**** Input data ****
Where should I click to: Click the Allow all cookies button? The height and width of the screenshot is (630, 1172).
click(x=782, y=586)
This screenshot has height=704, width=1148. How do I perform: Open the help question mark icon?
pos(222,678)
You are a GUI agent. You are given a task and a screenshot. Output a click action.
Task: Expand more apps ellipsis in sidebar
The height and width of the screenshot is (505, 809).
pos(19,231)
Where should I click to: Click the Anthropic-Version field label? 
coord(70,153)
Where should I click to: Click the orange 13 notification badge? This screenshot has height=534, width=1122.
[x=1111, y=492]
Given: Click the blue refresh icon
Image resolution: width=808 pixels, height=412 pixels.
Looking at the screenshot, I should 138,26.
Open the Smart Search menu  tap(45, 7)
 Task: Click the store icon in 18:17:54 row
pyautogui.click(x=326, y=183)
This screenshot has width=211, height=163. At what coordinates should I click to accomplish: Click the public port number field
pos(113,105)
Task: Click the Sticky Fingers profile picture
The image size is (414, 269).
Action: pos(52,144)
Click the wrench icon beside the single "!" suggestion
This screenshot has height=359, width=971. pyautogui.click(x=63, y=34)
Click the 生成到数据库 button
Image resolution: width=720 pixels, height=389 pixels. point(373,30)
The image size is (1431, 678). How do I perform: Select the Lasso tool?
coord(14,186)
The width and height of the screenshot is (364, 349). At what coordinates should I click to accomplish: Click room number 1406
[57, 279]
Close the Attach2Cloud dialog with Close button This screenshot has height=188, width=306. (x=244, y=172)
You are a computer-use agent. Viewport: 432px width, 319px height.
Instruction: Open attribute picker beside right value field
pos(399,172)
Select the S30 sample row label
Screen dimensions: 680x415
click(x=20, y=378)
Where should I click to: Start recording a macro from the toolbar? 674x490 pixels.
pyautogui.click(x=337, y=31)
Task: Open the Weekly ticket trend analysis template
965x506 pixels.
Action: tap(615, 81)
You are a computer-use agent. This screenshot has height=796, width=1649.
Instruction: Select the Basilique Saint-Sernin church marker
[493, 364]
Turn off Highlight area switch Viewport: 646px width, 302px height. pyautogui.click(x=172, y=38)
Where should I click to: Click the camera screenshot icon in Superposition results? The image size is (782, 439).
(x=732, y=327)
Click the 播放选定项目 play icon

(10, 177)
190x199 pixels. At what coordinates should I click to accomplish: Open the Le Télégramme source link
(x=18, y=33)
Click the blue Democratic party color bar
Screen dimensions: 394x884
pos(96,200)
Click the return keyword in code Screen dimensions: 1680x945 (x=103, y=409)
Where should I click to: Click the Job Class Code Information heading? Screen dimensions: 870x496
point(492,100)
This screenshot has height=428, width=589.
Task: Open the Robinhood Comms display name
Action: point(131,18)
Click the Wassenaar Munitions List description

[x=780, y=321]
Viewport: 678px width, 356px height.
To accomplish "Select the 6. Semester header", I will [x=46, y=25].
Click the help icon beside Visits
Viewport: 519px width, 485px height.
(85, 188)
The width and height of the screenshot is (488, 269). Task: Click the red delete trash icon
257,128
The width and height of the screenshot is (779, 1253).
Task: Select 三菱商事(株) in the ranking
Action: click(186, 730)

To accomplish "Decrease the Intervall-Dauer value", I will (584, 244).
****
Directions = Exactly as they appear above, output the lines of the data from the first through the one that contains "You are a GUI", and only those lines.

Task answer =
Where should I click to: Click the Allow all cookies button? The height and width of the screenshot is (630, 1172).
click(x=782, y=586)
This screenshot has height=704, width=1148. How do I perform: Open the help question mark icon?
pos(222,678)
You are a GUI agent. You are given a task and a screenshot. Output a click action.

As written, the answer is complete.